_Instrucciones de tareas_
#1 Repite textualmente el fragmento del texto sobre Carlos Villa que comienza con "Reluctante al matrimonio, su" y sigue hasta "grandes y sabios.".
#2 Responde a estas preguntas a partir del texto sobre Carlos Villa:
(a) ¿En qué ciudad nació Carlos Villa?
(b) ¿Qué orquesta dirige hoy?
(c) ¿Qué edad tiene?
#3 Retoma el texto sobre Carlos Villa y continúalo a partir de su última oración.

_Texto mostrado_
★ ★ ★ ★ ★

Orquestas de Filadelfia, Salzburgo, Berlín, Londres, París, Nueva York, Roma, San Francisco, Seúl, Buenos Aires. Mecas de la música que han sido el hábitat natural por varias décadas del violinista colombiano Carlos Villa, quien hoy dirige la Orquesta Filarmónica Juvenil de Bogotá, al tiempo que atiende compromisos en la ciudad de Nueva York. Y es que Villa, un verdadero maestro en lo más noble del término, nunca ha perdido el contacto con Colombia, donde le encanta enseñar y ver crecer cada vez más la apetencia por la música y la formación de intérpretes de calidad en los instrumentos más variados.

 

Niño prodigio nacido en Cali, crecido en Cartagena y educado en los Estados Unidos y Europa, se dio el lujo de estudiar en el Instituto Curtis de Filadelfia, donde solo admiten (con beca) genios musicales, con artistas legendarios como Yehudi Menuhin, y de ser apadrinado por Otto Klemperer y Alexander Schneider. Radicado en el exterior hace sesenta años, cuarenta de los cuales ha vivido en Nueva York, Villa fue siempre uno de esos músicos nimbados por el genio y con fama de galán cosmopolita, que nunca ocultó su admiración por la belleza femenina. Sus seguidoras a lo largo del ancho camino musical del mundo se daban mañas para tapizar los escenarios donde actuaba con gruesas capas de rosas rojas, homenaje que él recibía siempre ataviado con su esmoquin impecable y un detalle bien singular: unas vistosas medias rojas, color al que, por su longitud de onda, le atribuye un poder especial sobre el sonido de su violín. “No es un gesto de coquetería –alega–, está basado en los poderes de la ciencia”.

 

Reluctante al matrimonio, su invicta soltería de seductor internacional se derrumbó hace unos ocho años (tiene 74), cuando sucumbió a los encantos de Lina Quintero, una guapa mujer de gran carácter que maneja su agenda y sus finanzas y otea el mundo de su marido con ojos grandes y sabios.

★ ★ ★ ★ ★

[Datos de ubicación de palabras y elementos]
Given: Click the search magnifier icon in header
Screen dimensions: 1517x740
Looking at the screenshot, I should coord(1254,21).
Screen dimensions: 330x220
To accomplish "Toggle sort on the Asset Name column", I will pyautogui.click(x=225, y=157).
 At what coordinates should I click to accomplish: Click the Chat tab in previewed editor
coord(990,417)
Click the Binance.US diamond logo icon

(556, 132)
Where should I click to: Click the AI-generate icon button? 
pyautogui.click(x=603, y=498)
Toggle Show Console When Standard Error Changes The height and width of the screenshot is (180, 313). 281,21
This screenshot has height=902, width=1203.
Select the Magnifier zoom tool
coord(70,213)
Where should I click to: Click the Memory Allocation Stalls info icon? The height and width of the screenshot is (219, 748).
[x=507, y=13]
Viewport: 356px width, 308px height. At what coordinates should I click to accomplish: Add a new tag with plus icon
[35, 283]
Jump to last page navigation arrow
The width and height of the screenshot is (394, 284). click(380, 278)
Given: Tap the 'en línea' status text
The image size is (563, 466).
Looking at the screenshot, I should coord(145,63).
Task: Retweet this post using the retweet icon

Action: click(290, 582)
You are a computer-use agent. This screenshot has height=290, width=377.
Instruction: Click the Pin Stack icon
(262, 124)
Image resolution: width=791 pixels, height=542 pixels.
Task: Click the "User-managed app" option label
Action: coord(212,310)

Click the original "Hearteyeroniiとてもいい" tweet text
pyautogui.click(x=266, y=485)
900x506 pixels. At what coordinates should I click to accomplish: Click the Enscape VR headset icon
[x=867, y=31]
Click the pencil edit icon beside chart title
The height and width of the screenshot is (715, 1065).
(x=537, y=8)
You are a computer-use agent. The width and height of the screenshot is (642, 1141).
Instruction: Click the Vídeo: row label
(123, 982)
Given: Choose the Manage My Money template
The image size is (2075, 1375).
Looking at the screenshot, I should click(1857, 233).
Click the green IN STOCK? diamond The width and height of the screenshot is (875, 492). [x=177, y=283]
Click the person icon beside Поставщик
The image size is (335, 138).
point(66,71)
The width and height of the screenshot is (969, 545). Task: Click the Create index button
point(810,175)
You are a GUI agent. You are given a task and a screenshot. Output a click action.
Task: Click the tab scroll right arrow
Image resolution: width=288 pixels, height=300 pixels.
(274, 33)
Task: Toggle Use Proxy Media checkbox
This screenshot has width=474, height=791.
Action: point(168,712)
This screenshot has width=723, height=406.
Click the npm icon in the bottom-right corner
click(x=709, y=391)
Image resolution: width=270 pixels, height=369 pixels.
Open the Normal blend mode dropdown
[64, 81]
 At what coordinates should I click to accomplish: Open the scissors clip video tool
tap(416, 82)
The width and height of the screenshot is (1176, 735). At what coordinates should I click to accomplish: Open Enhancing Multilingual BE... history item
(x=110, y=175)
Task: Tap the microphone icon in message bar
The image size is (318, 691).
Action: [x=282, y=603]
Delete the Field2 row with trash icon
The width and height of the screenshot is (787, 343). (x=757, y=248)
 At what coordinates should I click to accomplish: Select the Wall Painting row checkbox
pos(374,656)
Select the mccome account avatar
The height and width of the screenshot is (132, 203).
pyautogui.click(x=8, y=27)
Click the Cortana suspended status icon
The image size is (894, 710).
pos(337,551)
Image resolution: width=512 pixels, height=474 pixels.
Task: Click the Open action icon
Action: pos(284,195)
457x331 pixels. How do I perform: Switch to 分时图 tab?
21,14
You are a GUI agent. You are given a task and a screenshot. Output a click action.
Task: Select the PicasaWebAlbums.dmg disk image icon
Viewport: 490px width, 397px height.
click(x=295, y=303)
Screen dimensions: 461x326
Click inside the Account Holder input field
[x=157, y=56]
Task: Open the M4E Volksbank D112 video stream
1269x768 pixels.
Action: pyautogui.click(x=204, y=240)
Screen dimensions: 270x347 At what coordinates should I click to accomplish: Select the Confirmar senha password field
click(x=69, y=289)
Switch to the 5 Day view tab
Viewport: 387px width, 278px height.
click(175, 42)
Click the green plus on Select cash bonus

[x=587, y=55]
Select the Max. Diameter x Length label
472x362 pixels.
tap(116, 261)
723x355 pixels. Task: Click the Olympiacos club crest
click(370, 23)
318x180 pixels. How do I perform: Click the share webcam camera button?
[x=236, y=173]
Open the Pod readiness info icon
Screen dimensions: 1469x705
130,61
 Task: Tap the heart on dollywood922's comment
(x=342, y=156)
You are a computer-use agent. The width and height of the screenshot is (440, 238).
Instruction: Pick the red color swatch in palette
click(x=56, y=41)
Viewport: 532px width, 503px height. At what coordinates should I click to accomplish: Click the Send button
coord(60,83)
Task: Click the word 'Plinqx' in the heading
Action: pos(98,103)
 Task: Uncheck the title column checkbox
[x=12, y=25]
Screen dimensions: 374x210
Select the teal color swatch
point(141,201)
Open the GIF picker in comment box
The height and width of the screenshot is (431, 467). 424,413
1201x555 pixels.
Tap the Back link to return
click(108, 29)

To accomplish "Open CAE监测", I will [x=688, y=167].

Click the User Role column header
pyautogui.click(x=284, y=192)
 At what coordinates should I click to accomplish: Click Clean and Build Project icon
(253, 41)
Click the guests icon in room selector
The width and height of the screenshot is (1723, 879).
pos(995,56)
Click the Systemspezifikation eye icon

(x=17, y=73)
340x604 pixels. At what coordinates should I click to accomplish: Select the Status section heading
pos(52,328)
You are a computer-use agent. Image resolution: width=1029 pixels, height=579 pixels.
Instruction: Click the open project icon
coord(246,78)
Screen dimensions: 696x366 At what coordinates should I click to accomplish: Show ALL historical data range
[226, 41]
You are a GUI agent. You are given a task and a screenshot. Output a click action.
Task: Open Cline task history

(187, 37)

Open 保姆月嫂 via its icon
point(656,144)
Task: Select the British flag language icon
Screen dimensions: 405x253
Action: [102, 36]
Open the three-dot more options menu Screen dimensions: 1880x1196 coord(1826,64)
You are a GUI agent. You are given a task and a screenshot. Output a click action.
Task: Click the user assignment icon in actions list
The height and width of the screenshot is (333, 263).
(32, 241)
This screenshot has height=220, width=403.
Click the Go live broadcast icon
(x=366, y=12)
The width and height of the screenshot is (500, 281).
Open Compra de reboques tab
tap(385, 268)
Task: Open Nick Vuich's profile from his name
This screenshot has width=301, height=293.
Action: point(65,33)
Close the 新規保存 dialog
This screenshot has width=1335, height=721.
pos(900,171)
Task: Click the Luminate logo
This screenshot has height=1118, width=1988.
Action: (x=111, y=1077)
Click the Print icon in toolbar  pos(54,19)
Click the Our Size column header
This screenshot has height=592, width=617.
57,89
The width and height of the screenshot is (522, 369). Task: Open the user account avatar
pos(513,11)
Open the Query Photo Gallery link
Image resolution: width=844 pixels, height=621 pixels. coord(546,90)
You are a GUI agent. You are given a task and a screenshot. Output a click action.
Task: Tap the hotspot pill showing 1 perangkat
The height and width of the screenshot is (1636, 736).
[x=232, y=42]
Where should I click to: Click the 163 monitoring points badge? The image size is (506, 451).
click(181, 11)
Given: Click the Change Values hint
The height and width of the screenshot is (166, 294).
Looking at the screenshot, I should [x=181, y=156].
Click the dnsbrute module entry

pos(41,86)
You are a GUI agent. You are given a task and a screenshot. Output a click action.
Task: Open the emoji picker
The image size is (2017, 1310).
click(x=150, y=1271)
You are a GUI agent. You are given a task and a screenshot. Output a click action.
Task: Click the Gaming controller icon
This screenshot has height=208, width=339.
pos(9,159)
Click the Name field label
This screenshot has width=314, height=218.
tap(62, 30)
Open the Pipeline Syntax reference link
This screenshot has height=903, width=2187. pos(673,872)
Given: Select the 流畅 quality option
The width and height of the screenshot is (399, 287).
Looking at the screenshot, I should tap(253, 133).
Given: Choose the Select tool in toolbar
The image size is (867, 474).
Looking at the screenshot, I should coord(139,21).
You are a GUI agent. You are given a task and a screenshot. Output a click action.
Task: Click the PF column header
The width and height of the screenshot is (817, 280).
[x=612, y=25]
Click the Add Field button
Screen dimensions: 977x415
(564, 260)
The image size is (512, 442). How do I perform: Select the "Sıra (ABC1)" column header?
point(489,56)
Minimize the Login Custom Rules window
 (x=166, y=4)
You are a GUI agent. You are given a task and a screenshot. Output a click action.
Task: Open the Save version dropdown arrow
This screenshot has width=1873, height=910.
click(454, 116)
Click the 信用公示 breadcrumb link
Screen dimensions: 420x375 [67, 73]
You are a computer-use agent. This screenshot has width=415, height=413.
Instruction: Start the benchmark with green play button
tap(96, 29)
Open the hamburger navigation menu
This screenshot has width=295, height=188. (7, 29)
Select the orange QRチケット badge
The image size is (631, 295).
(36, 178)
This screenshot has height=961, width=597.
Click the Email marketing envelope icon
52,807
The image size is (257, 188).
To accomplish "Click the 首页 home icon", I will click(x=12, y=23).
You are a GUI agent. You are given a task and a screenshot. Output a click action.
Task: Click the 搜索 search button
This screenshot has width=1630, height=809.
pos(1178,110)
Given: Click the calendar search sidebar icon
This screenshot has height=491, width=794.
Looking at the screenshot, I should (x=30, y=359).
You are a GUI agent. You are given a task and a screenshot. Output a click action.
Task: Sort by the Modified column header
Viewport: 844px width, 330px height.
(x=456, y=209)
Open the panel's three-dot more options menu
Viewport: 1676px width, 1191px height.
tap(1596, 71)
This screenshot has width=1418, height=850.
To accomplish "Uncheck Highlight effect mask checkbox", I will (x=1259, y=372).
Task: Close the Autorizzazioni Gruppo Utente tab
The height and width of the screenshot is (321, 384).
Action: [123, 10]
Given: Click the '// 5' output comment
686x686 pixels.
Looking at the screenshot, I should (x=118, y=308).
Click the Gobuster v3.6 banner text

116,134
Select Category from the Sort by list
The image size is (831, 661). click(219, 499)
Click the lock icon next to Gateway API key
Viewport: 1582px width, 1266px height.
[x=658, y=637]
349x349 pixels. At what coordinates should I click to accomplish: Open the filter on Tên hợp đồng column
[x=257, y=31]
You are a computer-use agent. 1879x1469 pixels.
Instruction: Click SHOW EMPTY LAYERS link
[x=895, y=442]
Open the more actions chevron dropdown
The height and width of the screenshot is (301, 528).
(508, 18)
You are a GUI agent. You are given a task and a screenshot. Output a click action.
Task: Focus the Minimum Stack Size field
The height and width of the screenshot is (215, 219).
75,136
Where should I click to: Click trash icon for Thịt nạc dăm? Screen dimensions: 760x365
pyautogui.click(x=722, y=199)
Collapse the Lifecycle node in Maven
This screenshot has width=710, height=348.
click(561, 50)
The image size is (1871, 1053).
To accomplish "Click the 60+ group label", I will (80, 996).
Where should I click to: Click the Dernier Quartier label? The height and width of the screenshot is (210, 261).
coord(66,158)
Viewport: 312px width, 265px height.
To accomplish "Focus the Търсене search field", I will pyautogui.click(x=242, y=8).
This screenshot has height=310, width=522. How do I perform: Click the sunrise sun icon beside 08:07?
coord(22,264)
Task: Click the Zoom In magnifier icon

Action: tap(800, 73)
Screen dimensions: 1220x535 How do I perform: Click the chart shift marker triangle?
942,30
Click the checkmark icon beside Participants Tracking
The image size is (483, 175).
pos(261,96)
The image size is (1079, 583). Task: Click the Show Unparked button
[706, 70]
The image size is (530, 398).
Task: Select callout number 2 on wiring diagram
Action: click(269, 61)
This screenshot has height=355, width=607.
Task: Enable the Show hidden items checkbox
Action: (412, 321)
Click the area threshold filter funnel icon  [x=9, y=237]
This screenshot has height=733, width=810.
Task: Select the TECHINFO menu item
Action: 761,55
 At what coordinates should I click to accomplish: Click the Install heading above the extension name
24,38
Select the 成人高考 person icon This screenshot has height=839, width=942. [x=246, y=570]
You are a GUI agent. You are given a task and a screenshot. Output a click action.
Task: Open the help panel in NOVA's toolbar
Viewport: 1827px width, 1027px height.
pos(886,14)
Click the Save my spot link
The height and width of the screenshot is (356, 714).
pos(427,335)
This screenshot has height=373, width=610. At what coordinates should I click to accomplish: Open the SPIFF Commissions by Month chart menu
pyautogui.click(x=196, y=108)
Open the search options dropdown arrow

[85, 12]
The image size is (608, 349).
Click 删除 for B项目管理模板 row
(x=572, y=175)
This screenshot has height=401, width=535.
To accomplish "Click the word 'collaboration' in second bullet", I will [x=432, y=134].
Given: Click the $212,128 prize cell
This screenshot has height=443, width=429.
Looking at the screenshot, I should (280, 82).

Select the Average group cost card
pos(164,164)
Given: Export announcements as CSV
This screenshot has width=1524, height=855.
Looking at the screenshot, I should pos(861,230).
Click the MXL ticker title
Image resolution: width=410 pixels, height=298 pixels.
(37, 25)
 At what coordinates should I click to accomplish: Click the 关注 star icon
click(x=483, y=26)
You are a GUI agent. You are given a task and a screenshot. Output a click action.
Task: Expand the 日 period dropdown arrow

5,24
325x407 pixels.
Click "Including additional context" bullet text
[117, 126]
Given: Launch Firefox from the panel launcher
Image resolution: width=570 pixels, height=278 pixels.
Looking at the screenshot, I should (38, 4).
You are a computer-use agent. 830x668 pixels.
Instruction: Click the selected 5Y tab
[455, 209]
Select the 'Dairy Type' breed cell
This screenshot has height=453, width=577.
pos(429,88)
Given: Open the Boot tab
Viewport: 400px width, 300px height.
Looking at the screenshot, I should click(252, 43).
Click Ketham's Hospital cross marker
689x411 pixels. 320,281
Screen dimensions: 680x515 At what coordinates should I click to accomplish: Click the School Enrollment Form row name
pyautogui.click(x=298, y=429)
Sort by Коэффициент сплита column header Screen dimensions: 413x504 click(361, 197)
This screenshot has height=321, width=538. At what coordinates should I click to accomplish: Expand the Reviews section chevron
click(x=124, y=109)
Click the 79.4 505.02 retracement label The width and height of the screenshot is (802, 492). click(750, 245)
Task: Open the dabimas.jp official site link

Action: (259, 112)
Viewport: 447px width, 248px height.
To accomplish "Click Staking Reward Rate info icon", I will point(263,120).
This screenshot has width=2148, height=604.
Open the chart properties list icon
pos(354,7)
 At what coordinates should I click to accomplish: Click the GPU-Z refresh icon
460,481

★ ★ ★ ★ ★

_Respuestas por tarea_
#1
Reluctante al matrimonio, su invicta soltería de seductor internacional se derrumbó hace unos ocho años (tiene 74), cuando sucumbió a los encantos de Lina Quintero, una guapa mujer de gran carácter que maneja su agenda y sus finanzas y otea el mundo de su marido con ojos grandes y sabios.

#2
(a) Nació en Cali.
(b) Dirige la Orquesta Filarmónica Juvenil de Bogotá.
(c) Tiene 74 años.

#3
 

Además de la música, a Carlos Villa –de lejos el mejor violinista de Colombia y uno de los mejores del mundo– le gustan las novelas históricas, los vinos rojos de Borgoña, los tangos de la Guardia Vieja, habla perfectamente cinco idiomas y “más o menos” otros tres. No le gusta recordar momentos de infortunio porque el yoga le enseñó a seleccionar y a exaltar las cosas positivas. Tuvo el privilegio de trabar amistades entrañables con verdaderas leyendas del arco y el violín, como Menuhin, quien lo invitó a su refugio de los Alpes suizos, donde fue su maestro no solo de la música, sino de la vida, de la belleza, de la meditación, de la pasión por el arte y la cultura, de las cosas del espíritu.    

 

El próximo 19 de octubre este maestro colombiano, que fue estrella de la Filarmónica de Londres; director, concertino y solista de la Camerata de Salzburgo (cuna de Bach), y que perteneció simultáneamente a tres orquestas neoyorquinas, de las cuales hoy día conserva dos, recibirá el Premio Vida y Obra en su edición 2016 otorgado por la Secretaría de Cultura de la Alcaldía Mayor de Bogotá. El acta del jurado, integrado por Claudia Hakim, directora del Mambo; Ramiro Osorio, director del Teatro Mayor Julio Mario Santo Domingo, y el historiador y sociólogo Jorge Orlando Melo pone énfasis en la labor pedagógica y en la técnica musical de Villa, a quien destaca como uno de los gestores culturales más sobresalientes de Colombia y exalta su contribución a la formación de músicos y públicos en la capital del país.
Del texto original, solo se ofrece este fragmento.